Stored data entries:
'''
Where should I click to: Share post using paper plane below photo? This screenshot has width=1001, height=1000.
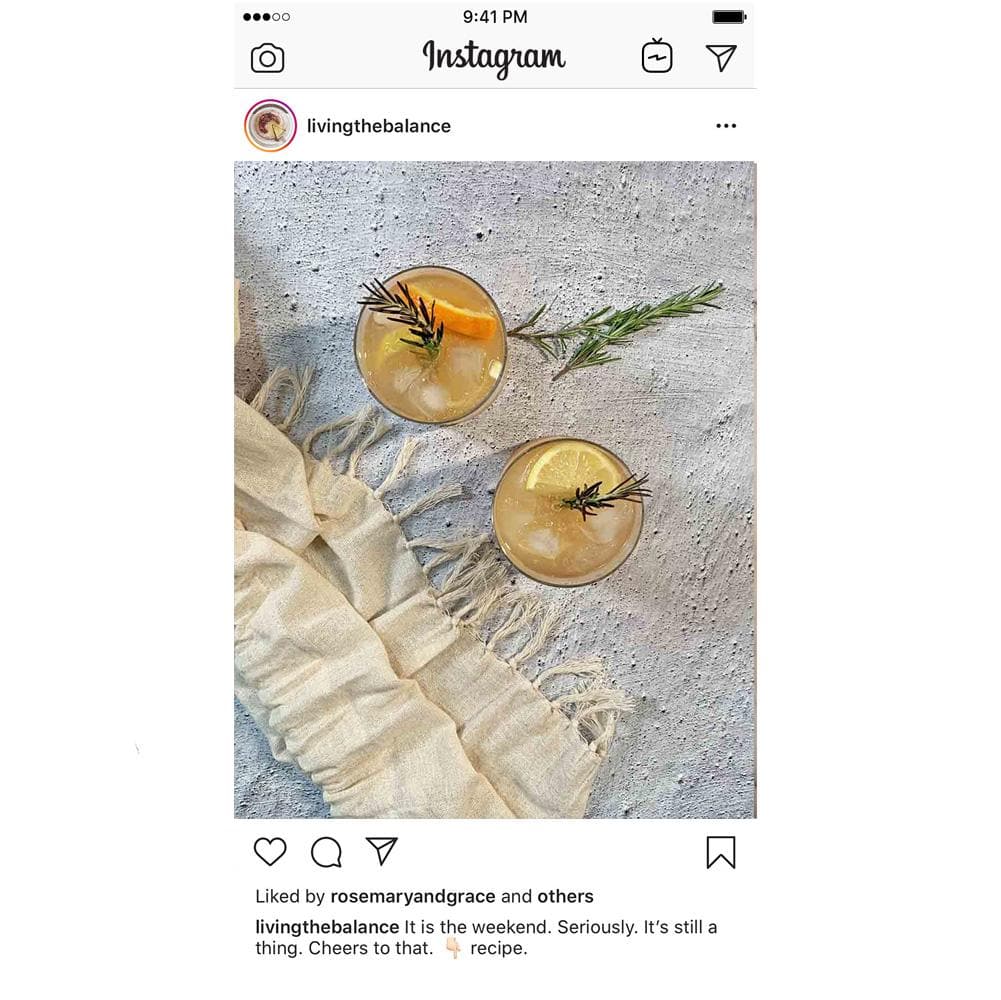pos(382,851)
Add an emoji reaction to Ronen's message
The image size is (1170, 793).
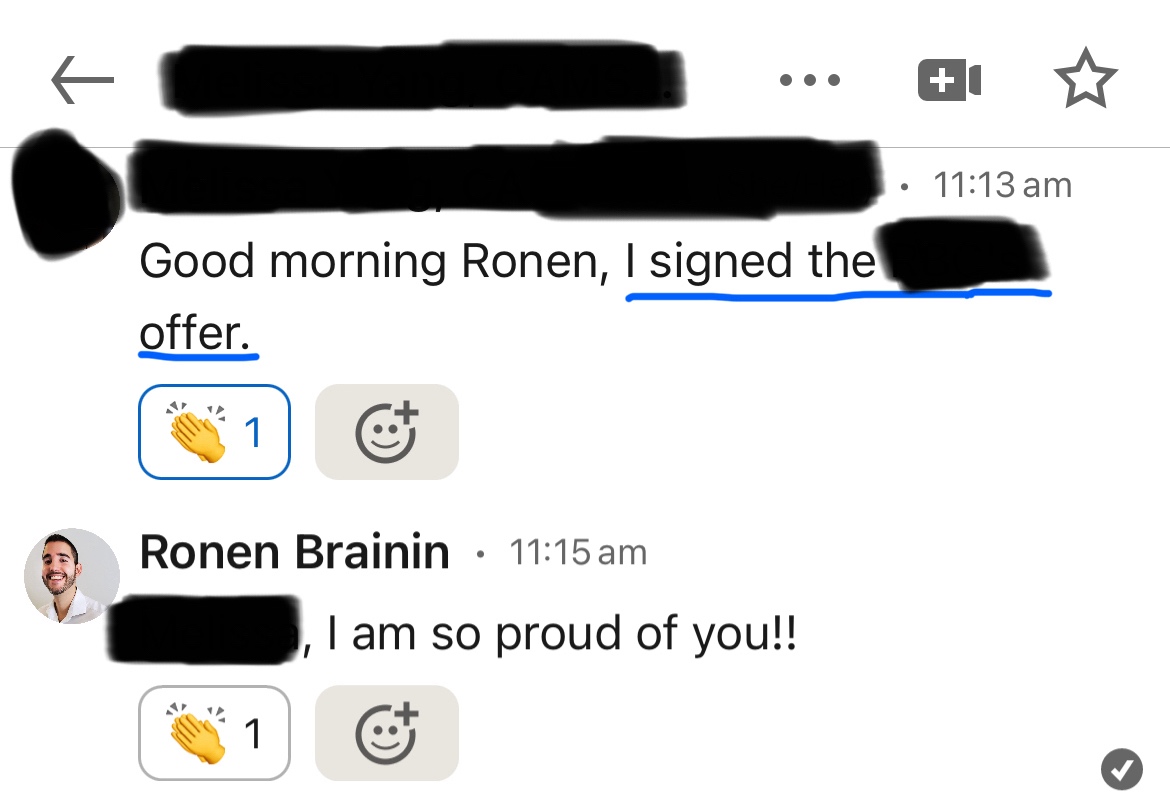click(x=387, y=733)
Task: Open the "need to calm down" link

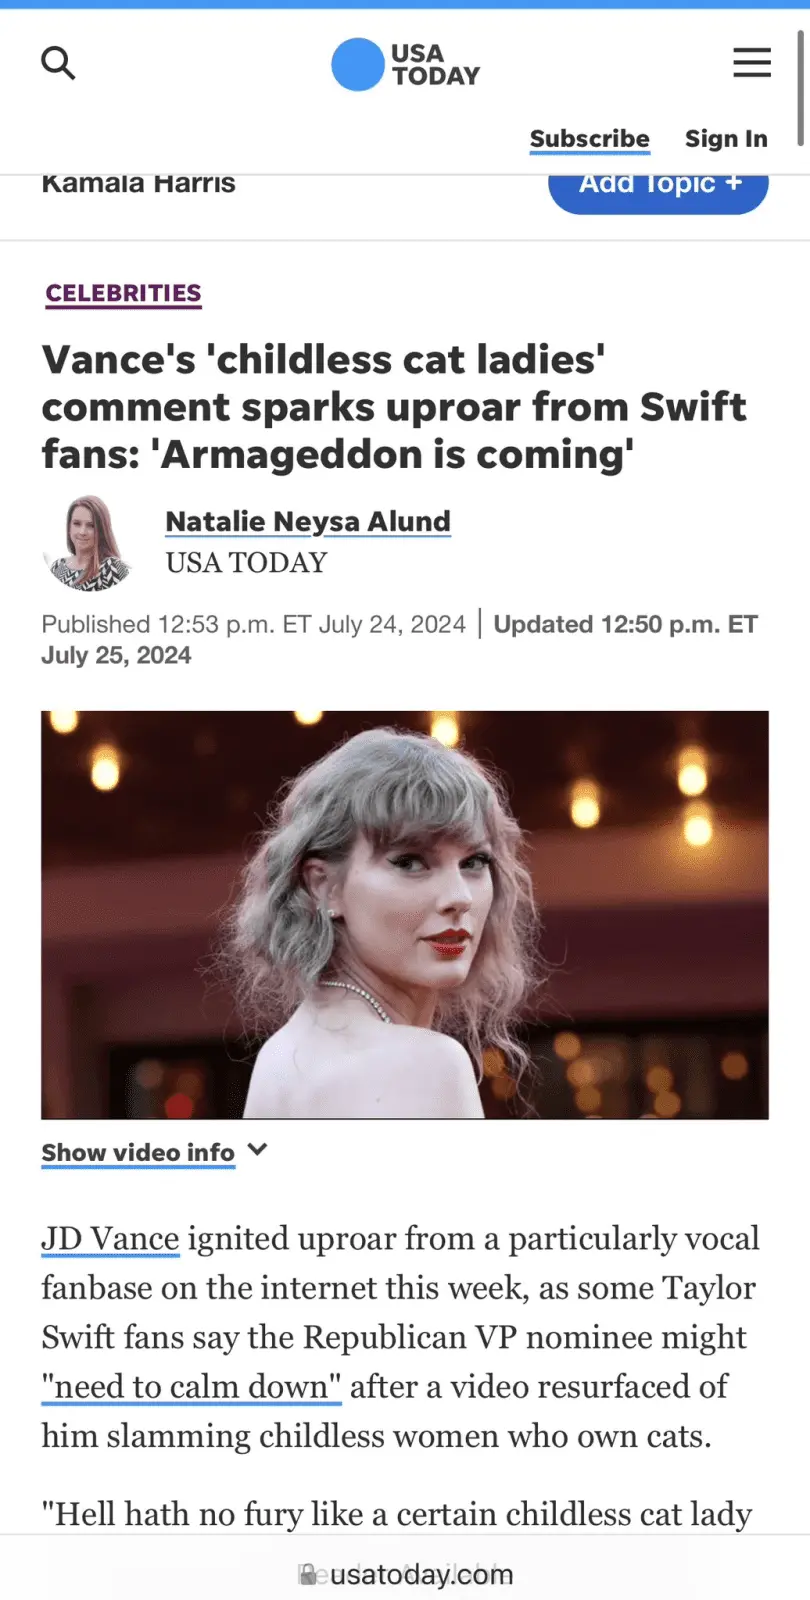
'''
## WHAT IS NEEDED
Make an exact copy of the lines of the records from the line containing "The image size is (1170, 793)." through the final line, both ends included, but not of the pictures.

## ANSWER TO THIS TASK
The image size is (1170, 793).
click(x=387, y=733)
Task: Open the "need to calm down" link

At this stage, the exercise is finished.